**Exercise details:** Beginning with the line that holds "Open Voci correlate from the Indice" and ending with the last line of the entries below, copy every line exactly and nothing else, with the pictures left out.

[Stored data entries]
════

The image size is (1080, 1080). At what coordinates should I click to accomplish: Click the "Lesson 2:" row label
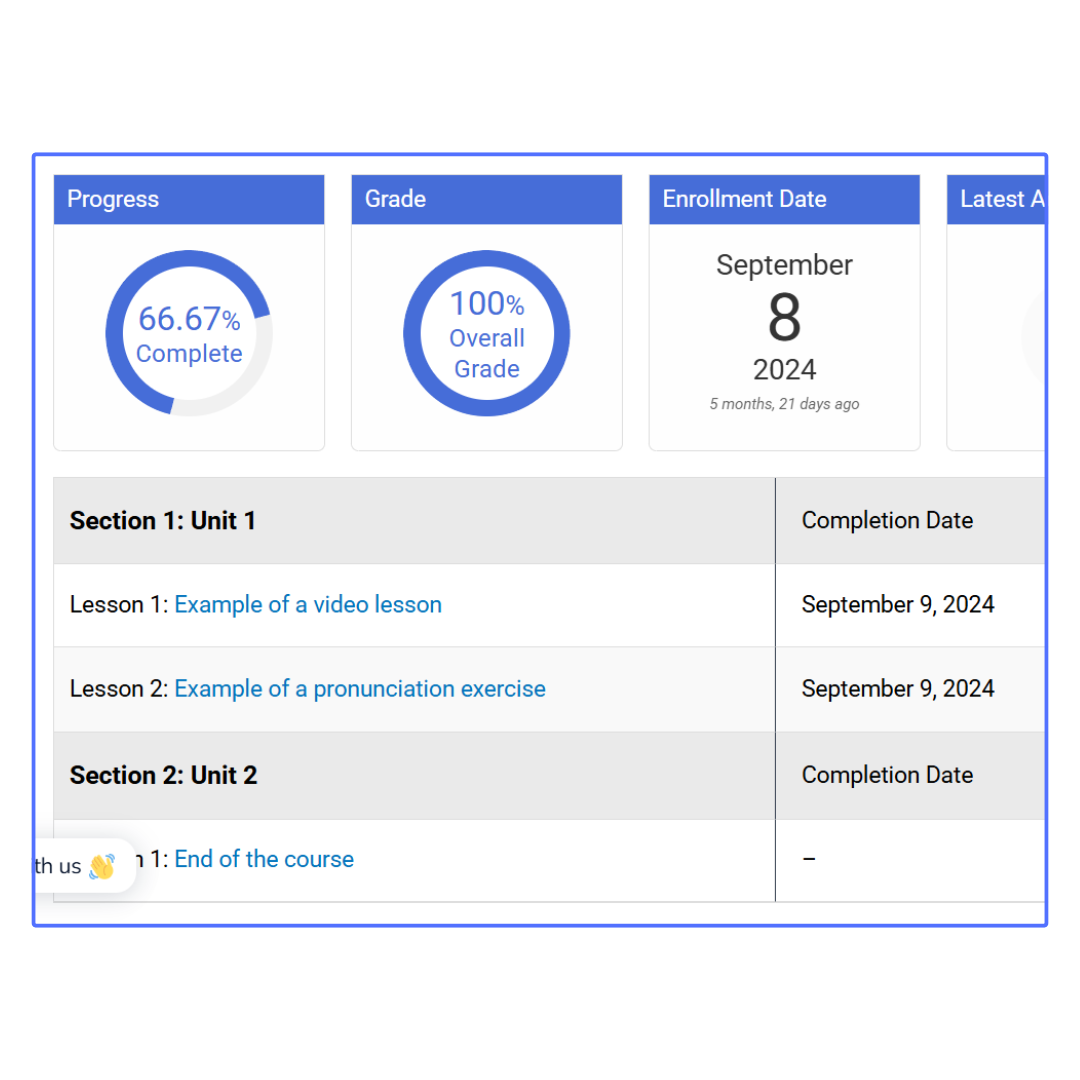click(119, 689)
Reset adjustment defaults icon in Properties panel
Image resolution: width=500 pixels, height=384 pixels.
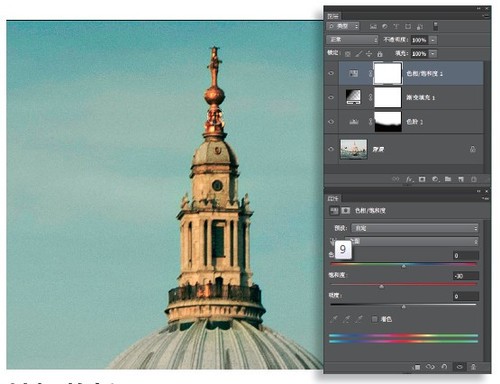coord(444,367)
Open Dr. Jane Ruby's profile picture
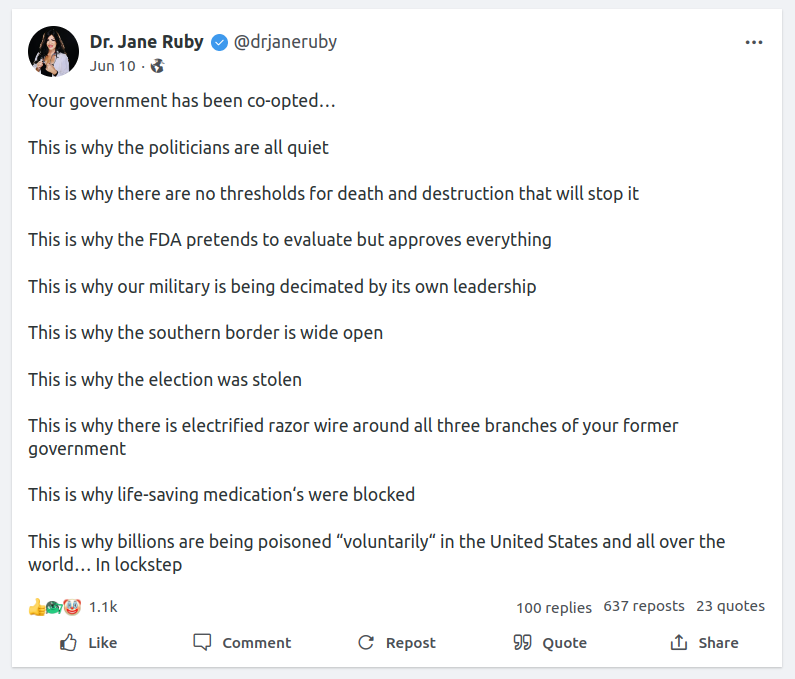The image size is (795, 679). click(53, 51)
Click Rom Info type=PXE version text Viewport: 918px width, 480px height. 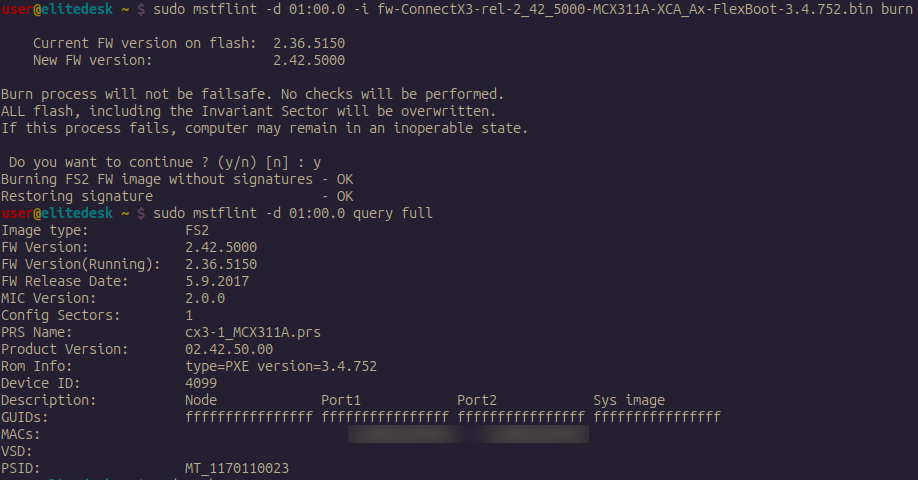[x=281, y=366]
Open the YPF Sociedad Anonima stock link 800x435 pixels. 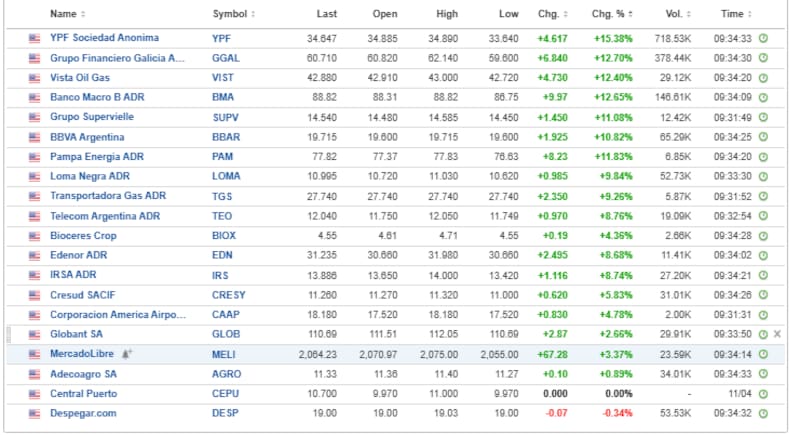(x=104, y=38)
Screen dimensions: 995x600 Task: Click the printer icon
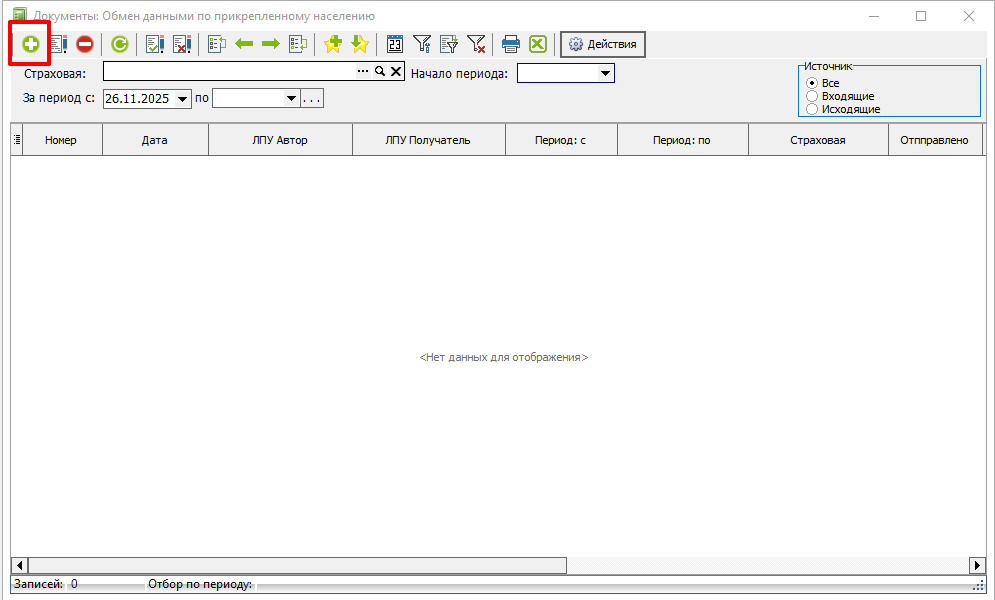[x=511, y=44]
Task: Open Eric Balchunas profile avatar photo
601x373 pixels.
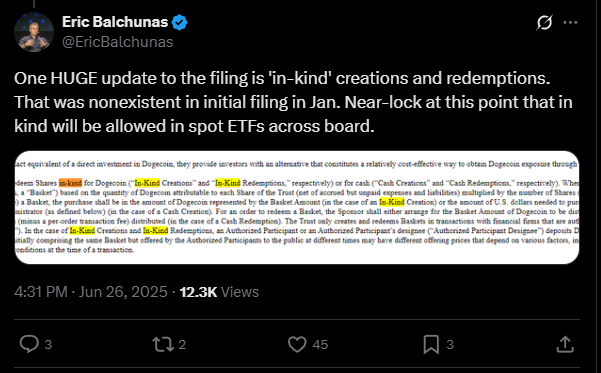Action: 34,32
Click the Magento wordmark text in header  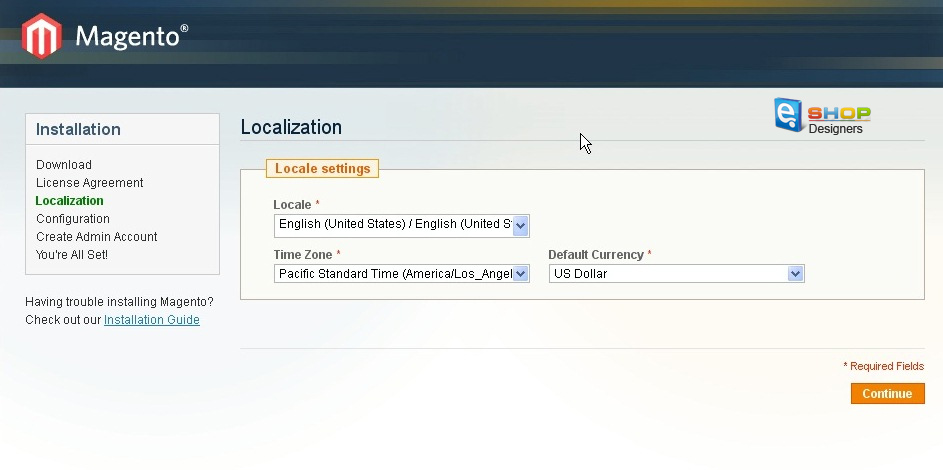point(131,38)
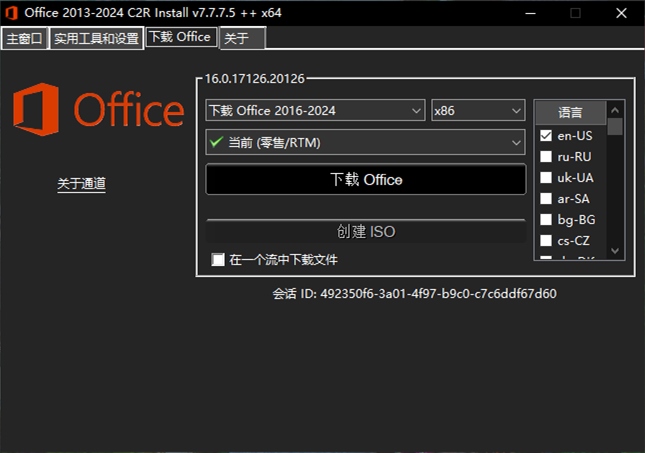Viewport: 645px width, 453px height.
Task: Toggle the 在一个流中下载文件 checkbox
Action: click(218, 260)
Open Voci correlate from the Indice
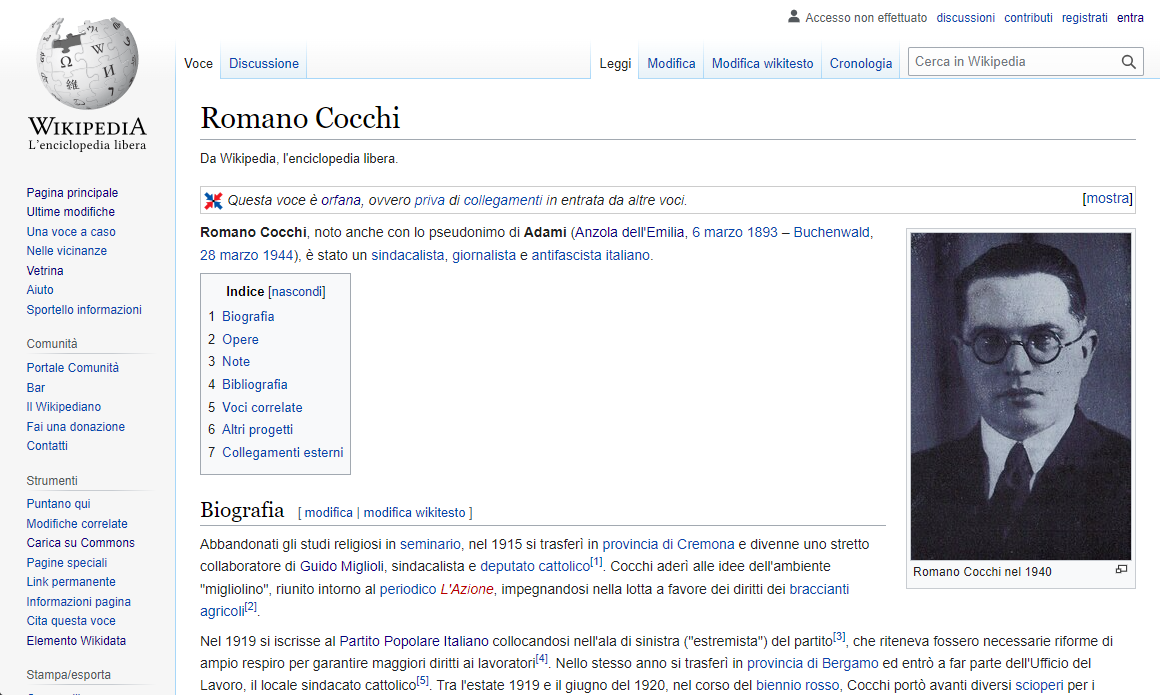Image resolution: width=1160 pixels, height=695 pixels. (x=262, y=407)
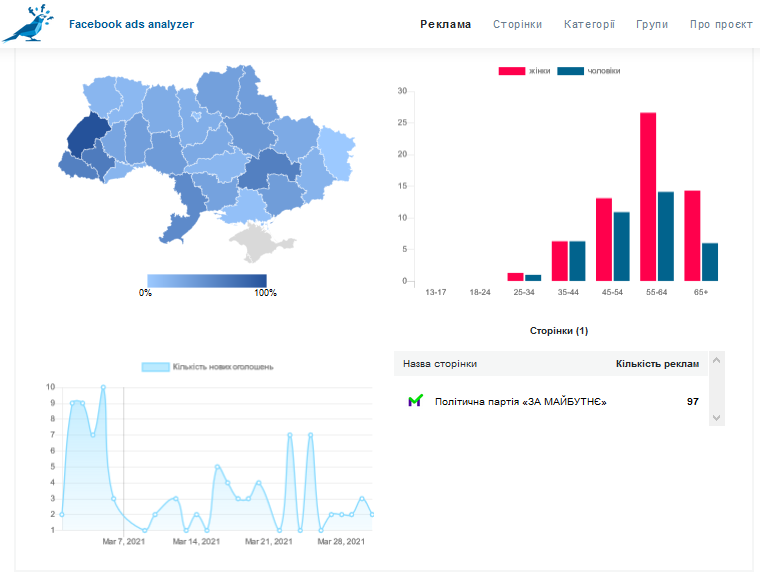760x573 pixels.
Task: Open the Про проєкт page
Action: pyautogui.click(x=720, y=24)
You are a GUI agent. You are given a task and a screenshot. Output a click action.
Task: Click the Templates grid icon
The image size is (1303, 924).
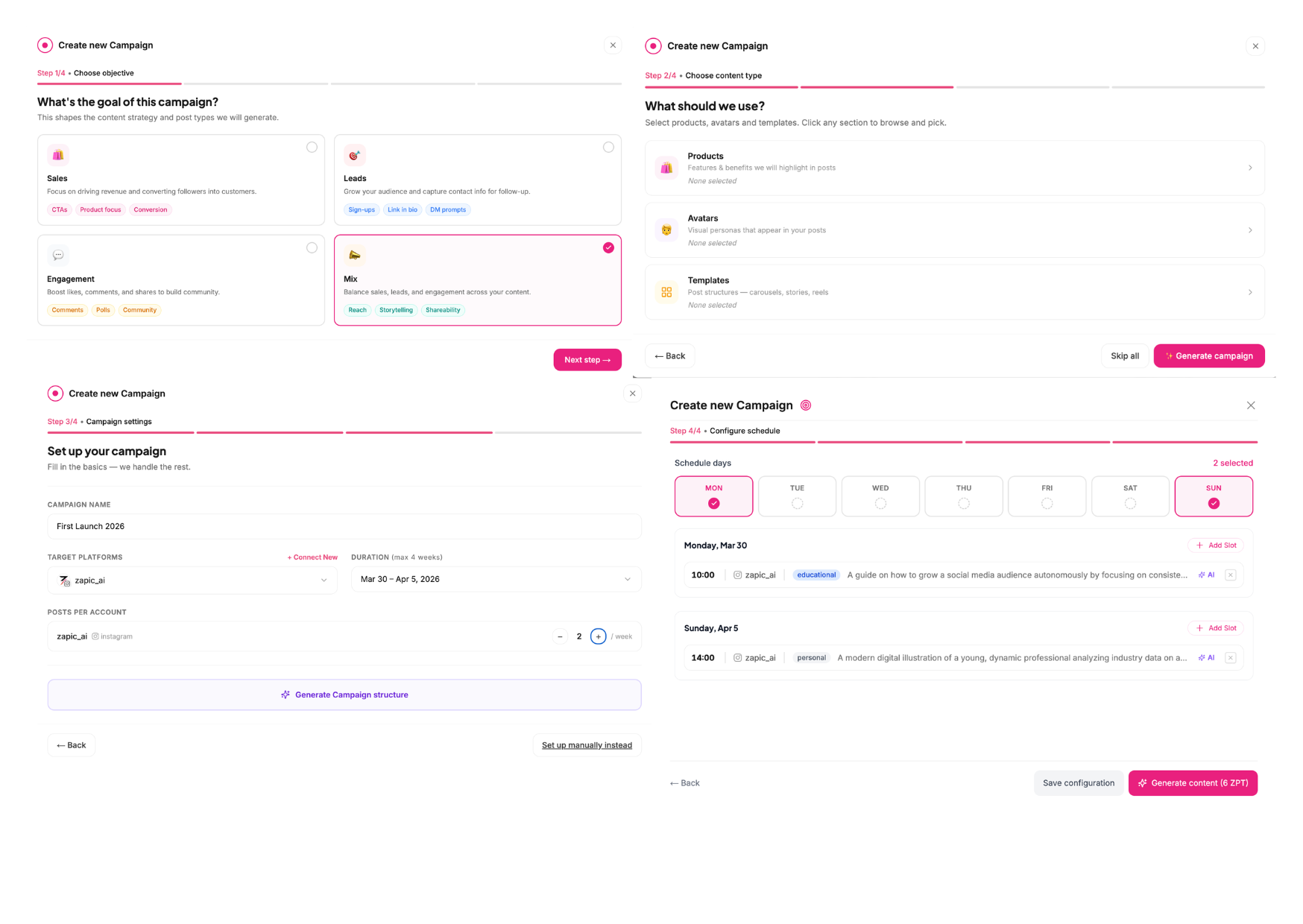666,292
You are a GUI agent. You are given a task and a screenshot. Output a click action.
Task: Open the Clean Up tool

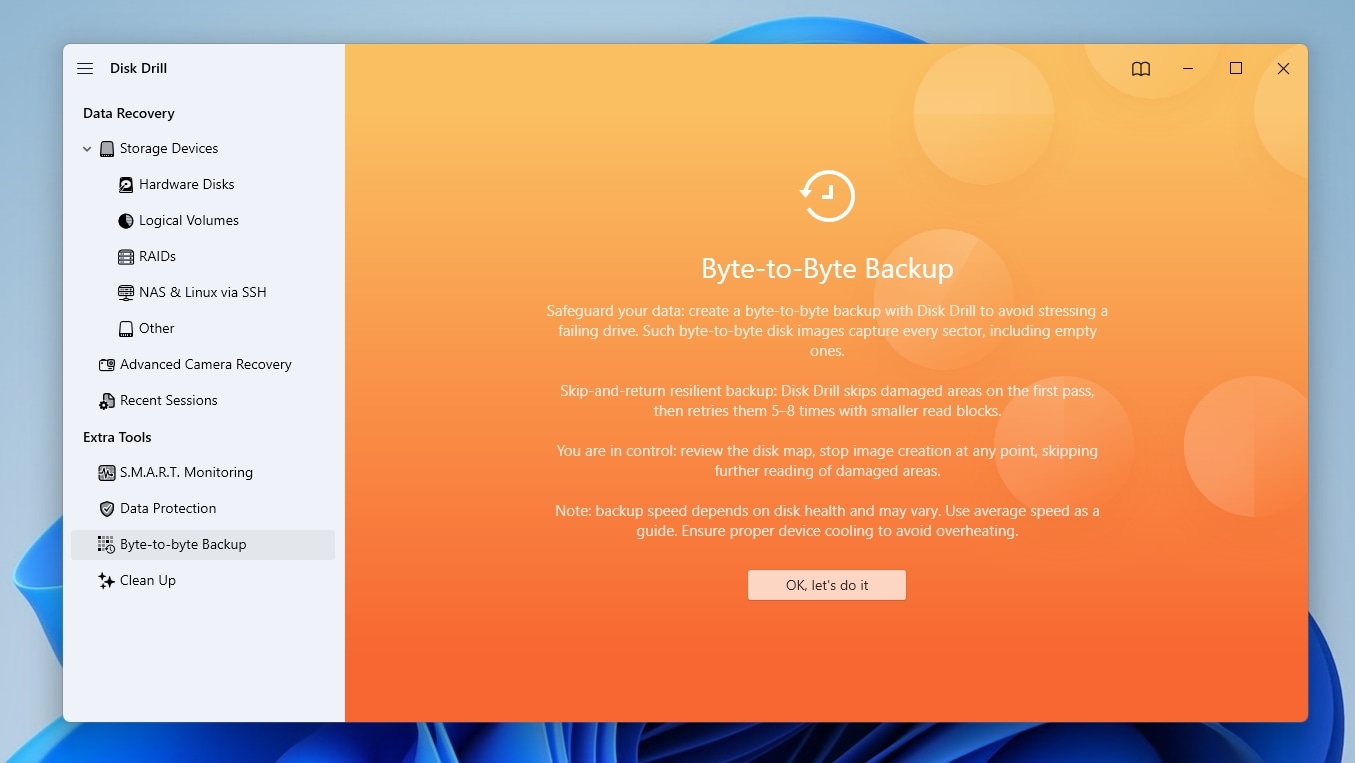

════

**Answer box:**
Open Voci correlate from the Indice
Image resolution: width=1160 pixels, height=695 pixels. (x=262, y=407)
760x573 pixels.
Task: Open the Про проєкт page
Action: pyautogui.click(x=720, y=24)
You are a GUI agent. You are given a task and a screenshot. Output a click action.
Task: Click the Templates grid icon
The image size is (1303, 924).
666,292
You are a GUI agent. You are given a task and a screenshot. Output a click action.
Task: Open the Clean Up tool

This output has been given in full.